* **WHAT THIS TASK INVOLVES**
Reproduce, character for character, the entries from their opening line through the line with "Click the 155".

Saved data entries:
....................

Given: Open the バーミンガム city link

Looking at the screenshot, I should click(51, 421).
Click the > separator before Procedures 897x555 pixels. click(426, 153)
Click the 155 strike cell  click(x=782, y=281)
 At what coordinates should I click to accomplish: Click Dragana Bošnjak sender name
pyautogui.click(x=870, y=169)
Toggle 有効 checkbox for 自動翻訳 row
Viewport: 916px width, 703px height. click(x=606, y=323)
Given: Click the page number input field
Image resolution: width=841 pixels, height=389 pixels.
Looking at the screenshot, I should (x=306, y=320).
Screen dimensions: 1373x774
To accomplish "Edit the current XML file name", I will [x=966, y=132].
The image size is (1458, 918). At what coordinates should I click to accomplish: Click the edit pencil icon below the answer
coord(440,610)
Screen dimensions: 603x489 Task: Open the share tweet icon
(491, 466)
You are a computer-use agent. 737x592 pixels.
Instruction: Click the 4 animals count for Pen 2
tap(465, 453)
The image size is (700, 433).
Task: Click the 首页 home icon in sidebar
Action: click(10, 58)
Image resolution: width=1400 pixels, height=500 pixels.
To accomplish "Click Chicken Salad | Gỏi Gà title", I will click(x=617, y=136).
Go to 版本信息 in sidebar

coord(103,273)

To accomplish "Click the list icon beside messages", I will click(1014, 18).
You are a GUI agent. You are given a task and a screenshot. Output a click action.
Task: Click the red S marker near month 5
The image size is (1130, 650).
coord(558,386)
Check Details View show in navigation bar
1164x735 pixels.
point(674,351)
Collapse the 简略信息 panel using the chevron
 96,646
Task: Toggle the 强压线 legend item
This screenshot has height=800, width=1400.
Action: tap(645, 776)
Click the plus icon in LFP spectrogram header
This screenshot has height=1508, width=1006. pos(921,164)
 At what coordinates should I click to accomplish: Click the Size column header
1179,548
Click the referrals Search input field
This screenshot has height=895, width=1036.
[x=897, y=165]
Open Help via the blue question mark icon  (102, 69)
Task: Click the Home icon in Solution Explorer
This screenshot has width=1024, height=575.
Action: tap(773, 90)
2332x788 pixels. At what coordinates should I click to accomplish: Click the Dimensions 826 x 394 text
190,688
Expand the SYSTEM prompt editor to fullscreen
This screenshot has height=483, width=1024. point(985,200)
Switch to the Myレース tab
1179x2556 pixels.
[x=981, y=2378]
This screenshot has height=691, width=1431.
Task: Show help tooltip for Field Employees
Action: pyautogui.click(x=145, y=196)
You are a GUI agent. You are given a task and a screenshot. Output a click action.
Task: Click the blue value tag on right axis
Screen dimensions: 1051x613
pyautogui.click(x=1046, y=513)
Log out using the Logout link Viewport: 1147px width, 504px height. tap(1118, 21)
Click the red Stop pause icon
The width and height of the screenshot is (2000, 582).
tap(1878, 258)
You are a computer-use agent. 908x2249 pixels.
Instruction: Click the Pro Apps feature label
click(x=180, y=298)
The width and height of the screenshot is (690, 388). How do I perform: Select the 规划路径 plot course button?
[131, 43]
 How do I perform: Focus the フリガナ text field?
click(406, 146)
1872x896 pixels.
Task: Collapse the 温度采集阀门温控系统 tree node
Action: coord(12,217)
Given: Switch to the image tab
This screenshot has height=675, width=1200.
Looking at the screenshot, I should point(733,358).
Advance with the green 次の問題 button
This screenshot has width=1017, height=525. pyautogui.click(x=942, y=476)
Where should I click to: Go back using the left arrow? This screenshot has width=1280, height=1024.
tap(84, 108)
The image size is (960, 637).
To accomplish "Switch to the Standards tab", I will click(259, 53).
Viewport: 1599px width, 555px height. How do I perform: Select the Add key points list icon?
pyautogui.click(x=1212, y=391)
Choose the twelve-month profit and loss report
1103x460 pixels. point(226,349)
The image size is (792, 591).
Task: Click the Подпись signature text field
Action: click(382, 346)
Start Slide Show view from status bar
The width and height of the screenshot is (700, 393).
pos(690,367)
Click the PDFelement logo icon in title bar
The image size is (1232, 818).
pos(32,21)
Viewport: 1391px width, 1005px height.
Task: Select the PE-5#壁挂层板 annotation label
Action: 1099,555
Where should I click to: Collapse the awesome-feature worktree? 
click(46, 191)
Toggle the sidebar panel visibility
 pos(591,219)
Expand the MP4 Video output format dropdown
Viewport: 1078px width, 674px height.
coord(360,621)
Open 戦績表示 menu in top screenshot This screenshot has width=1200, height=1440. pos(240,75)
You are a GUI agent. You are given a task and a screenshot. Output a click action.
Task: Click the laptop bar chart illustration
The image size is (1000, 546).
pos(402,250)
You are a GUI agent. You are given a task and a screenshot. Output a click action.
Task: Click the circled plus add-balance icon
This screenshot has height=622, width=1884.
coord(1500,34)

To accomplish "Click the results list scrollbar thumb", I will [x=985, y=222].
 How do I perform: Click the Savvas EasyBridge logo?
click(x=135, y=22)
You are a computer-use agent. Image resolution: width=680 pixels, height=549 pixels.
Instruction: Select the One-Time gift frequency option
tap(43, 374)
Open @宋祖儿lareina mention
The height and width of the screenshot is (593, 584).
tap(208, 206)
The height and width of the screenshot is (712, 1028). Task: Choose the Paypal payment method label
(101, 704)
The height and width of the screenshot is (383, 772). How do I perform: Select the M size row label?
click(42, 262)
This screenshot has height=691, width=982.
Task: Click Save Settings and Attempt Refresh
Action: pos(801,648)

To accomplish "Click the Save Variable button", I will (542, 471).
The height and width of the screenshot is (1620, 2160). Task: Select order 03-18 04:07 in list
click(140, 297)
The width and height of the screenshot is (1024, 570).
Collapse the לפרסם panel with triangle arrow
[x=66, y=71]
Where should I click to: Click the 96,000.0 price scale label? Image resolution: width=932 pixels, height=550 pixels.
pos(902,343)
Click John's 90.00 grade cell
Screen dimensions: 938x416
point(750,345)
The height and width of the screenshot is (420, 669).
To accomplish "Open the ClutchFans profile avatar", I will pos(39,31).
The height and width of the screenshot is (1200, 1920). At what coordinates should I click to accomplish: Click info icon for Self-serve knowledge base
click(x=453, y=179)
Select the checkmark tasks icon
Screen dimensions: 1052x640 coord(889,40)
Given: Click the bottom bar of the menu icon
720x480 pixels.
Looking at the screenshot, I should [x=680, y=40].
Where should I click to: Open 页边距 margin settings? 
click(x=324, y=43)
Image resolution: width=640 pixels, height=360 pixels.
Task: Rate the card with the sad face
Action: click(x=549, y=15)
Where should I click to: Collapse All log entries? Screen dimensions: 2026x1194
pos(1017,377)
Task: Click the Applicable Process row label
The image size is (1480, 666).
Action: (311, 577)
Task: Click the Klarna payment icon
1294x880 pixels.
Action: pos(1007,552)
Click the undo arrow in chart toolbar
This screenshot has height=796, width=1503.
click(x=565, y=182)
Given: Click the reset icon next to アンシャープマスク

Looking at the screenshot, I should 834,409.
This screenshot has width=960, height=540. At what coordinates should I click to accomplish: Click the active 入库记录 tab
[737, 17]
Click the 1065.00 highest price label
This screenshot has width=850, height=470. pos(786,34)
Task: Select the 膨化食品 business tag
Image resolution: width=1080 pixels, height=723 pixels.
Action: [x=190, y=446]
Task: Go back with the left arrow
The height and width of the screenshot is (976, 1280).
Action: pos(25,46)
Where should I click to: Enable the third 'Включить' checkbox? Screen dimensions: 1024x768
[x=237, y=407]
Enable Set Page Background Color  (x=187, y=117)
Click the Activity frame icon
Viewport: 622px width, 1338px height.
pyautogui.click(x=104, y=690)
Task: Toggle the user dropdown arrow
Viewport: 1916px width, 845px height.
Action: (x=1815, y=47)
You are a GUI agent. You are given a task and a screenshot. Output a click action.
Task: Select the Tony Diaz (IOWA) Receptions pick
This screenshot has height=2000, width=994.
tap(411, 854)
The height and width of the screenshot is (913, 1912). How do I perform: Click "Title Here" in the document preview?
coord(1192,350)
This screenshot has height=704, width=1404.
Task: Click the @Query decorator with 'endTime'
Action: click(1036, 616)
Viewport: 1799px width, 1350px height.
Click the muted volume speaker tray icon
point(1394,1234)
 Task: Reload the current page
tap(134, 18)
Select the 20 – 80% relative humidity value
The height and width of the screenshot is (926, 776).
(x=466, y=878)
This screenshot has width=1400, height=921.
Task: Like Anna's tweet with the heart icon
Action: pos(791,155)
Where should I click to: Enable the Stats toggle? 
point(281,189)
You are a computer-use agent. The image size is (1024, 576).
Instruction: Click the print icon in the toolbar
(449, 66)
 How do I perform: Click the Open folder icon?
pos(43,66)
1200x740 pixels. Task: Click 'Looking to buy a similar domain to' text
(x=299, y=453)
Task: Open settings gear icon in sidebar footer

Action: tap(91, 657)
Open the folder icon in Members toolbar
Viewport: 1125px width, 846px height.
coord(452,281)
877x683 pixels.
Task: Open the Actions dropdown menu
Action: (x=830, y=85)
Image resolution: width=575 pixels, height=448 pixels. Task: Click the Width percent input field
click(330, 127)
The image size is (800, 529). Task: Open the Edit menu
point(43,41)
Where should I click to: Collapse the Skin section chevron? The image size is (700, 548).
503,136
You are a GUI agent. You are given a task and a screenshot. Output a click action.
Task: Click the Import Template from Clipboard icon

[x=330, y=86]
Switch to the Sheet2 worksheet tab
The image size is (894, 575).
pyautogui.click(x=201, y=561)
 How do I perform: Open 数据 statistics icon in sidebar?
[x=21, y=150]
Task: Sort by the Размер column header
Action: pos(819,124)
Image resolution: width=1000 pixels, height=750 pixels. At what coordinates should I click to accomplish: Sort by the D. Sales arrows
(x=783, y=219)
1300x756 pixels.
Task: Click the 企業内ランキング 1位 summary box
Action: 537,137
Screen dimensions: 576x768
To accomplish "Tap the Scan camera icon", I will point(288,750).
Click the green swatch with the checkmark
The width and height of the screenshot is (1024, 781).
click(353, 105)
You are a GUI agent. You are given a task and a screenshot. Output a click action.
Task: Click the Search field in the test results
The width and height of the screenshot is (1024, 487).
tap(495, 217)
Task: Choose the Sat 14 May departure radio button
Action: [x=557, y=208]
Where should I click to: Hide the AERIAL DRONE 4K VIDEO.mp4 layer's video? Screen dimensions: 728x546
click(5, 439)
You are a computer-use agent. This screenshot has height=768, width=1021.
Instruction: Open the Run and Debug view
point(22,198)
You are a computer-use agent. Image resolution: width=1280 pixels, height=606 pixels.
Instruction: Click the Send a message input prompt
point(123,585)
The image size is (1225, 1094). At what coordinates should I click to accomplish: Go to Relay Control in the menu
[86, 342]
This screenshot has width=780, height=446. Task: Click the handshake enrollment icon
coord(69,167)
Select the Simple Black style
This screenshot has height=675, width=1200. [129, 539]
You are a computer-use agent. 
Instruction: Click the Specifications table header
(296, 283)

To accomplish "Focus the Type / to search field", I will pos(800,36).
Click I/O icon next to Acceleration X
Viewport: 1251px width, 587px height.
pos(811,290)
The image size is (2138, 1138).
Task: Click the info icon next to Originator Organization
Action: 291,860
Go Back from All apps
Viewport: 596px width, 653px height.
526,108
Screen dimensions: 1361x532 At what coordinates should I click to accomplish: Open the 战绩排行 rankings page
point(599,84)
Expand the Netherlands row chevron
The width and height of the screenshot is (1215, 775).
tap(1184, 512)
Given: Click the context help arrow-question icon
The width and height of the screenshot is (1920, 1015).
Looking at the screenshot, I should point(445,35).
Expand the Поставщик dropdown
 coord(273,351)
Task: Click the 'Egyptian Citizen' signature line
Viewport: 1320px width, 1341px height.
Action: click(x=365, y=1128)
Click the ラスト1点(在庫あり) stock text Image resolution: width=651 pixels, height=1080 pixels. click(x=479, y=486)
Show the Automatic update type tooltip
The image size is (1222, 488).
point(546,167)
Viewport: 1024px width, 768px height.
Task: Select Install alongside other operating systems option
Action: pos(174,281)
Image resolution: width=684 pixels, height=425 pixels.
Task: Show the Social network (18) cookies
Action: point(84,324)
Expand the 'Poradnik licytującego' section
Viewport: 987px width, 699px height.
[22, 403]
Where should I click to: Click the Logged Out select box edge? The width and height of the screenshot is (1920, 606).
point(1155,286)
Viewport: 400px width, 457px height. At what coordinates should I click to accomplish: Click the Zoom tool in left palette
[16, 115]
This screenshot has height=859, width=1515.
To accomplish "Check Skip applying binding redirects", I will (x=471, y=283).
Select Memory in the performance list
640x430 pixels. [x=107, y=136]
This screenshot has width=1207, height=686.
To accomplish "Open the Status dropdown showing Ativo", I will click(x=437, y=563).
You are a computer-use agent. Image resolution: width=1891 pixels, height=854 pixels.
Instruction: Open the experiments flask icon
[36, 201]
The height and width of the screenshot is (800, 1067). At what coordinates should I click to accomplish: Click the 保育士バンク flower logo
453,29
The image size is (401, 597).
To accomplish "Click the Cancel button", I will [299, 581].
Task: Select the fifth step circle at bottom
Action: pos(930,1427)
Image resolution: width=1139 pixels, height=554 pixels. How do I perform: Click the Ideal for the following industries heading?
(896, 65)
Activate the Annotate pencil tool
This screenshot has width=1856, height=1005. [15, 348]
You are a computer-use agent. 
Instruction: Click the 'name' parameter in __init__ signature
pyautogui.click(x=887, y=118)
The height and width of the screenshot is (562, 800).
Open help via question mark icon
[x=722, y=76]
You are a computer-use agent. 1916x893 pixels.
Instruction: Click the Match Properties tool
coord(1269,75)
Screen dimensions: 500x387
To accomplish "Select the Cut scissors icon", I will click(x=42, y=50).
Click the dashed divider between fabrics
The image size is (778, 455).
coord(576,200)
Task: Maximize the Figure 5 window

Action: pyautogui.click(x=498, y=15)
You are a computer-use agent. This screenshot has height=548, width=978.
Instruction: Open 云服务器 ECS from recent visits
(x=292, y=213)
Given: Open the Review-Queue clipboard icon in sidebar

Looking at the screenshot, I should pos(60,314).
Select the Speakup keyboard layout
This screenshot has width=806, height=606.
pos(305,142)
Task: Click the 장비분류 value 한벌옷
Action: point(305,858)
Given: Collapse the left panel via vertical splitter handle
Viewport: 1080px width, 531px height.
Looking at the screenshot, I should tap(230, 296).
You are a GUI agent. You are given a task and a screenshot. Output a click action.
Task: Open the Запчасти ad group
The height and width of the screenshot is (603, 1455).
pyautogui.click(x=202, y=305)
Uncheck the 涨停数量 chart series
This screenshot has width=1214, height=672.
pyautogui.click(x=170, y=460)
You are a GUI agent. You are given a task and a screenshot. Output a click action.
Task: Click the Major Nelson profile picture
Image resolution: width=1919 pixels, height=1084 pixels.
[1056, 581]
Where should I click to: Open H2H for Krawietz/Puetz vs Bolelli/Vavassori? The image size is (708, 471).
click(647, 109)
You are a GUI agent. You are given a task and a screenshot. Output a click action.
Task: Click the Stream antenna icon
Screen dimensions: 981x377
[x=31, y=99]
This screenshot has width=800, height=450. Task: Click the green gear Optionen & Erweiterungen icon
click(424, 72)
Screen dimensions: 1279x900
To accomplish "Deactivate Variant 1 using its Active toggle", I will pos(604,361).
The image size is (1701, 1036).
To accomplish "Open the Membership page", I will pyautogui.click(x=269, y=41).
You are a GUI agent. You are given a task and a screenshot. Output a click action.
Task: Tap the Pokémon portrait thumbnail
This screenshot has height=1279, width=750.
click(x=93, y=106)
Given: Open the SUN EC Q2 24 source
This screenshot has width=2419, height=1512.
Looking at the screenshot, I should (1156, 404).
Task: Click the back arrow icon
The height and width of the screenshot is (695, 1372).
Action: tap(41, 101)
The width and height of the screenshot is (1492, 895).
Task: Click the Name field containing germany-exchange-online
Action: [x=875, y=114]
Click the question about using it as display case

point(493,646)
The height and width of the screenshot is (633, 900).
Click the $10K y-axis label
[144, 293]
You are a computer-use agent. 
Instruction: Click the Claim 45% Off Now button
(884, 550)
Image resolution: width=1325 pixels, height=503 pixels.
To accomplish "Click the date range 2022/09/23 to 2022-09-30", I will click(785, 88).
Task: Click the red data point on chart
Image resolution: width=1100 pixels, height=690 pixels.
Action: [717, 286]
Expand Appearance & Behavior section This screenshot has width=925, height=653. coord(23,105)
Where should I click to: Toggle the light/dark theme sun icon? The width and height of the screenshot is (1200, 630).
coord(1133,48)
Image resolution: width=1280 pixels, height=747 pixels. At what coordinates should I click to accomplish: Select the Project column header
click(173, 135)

....................

* **SOLUTION TO THIS EXERCISE**
Given: Open the バーミンガム city link

Looking at the screenshot, I should click(51, 421).
Click the > separator before Procedures 897x555 pixels. click(426, 153)
Click the 155 strike cell  click(x=782, y=281)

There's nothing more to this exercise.